Тот я, который когда-то на нежной ладил свирели
Песнь и, покинув леса, побудил соседние нивы,
Да селянину они подчиняются, жадному даже
(Труд, земледелам любезный) — а ныне ужасную Марса
Брань и героя пою…»
[955]
Незаконченность «Энеиды» не бросается в глаза, но при внимательном чтении можно обнаружить мелкие шероховатости, незаконченные строки и сюжетные нестыковки. Например, в третьей книге прорицатель Гелен предсказывает Энею, что будущий город троянцев будет основан в Италии на том месте, где герой узрит большую белую свинью с выводком поросят, а в восьмой книге речной бог Тиберин, явившийся Энею во сне, даёт точно такое же предсказание. Или в той же третьей книге предводительница гарпий Келено предсказывает троянцам, что они станут возводить город на италийском берегу не раньше, чем начнут поедать столы от голода. В седьмой книге Эней приписывает это предсказание уже своему отцу Анхизу
[956].
Тем не менее «Энеида» стала подлинно национальной эпической поэмой римлян, непревзойдённым шедевром древнеримской литературы. Ни до Вергилия, ни после него римская поэзия не создала ничего лучше и грандиознее. В последующие столетия известные римские эпические поэты, такие как Марк Анней Лукан, Гай Валерий Флакк, Силий Италик, Публий Папиний Стаций безуспешно пытались подражать великому поэту.
Горячим поклонником Вергилия был и Публий Овидий Назон (43 до н. э. — 17 н. э.), один из выдающихся поэтов «золотого века» римской литературы. В своих стихотворениях он не раз с большим уважением упоминал Вергилия
[957] и сожалел, что в пору молодости ему довелось лишь увидеть его:
Знаться с поэтами стал я в ту пору и чтил их настолько,
Что небожителем мне каждый казался певец.
Макр был старше меня, но нередко читал мне о птицах,
Губит какая из змей, лечит какая из трав.
Мне о любовном огне читал нередко Проперций,
Нас равноправный союз дружбы надолго связал.
Славный ямбами Басс и Понтик, гексаметром славный,
Также были в числе самых любимых друзей.
Слух мне однажды пленил на размеры щедрый Гораций, —
Звон авзонийской струны, строй безупречных стихов.
Только видеть пришлось мне Марона, и Парка скупая
Времени мне не дала дружбу с Тибуллом свести.

Исходные данные:

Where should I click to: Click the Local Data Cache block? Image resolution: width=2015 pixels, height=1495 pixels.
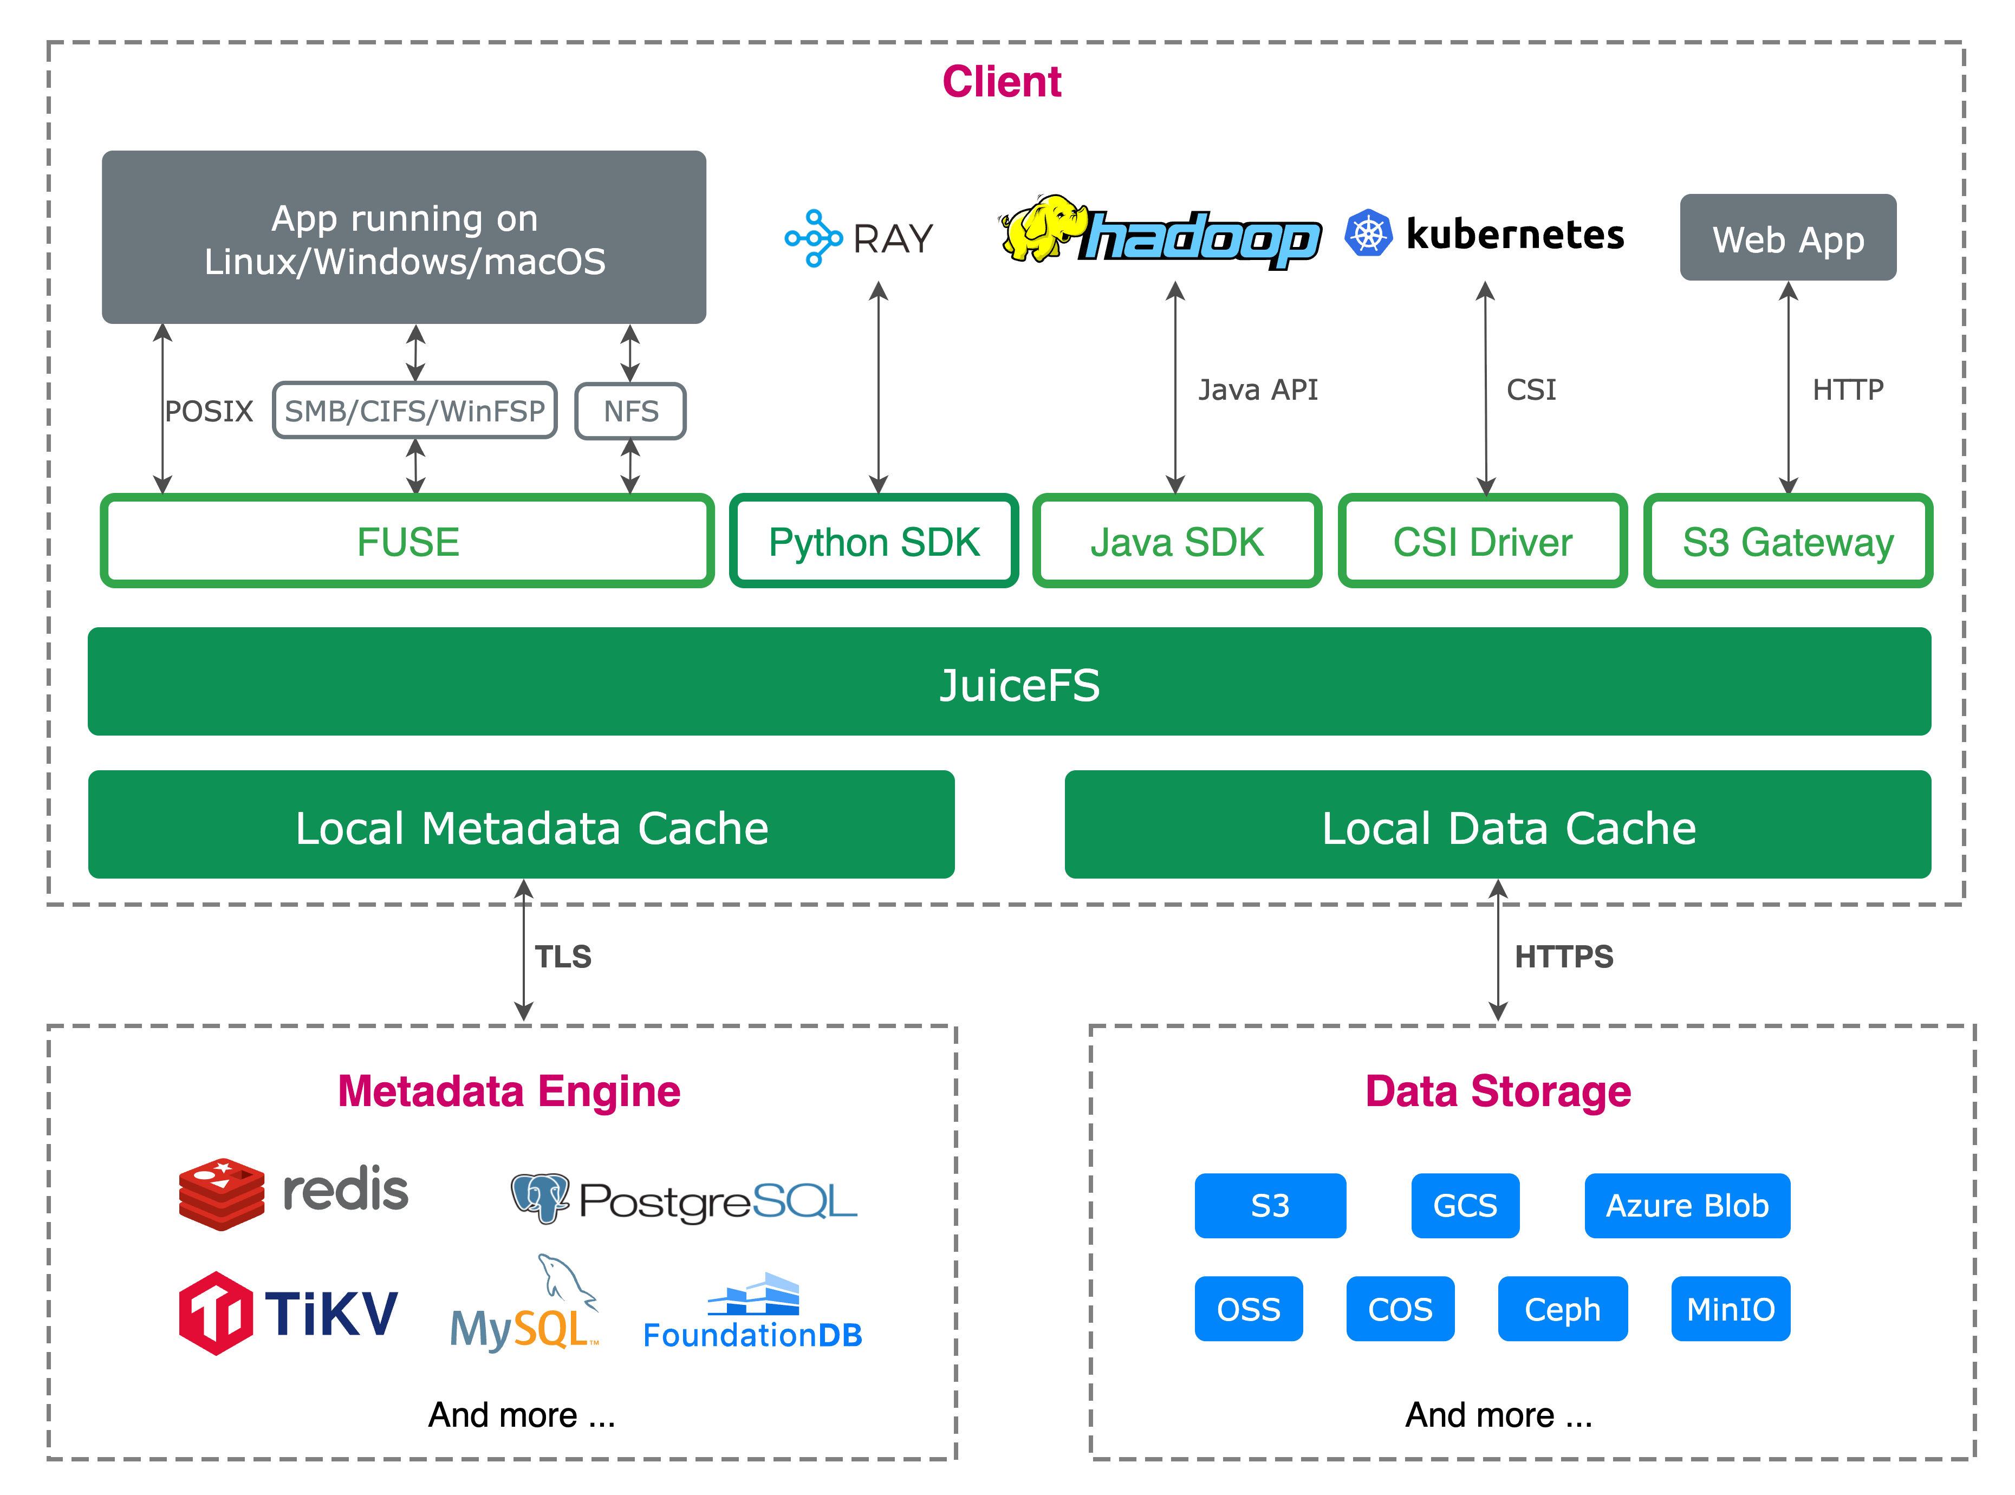pos(1497,825)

Обязательное задание 1:
Кто, согласно тексту об «Энеиде», в восьмой книге даёт Энею то же предсказание, что и Гелен в третьей?
Обязательное задание 2:
Повторите дословно отрывок из текста об «Энеиде» от слов «Тем не менее» до слов «подражать великому поэту.» включительно.
Строки — самостоятельный материал, не связанный с текстом об «Энеиде».

Полный ответ 1:
Речной бог Тиберин, явившийся Энею во сне.

Полный ответ 2:
Тем не менее «Энеида» стала подлинно национальной эпической поэмой римлян, непревзойдённым шедевром древнеримской литературы. Ни до Вергилия, ни после него римская поэзия не создала ничего лучше и грандиознее. В последующие столетия известные римские эпические поэты, такие как Марк Анней Лукан, Гай Валерий Флакк, Силий Италик, Публий Папиний Стаций безуспешно пытались подражать великому поэту.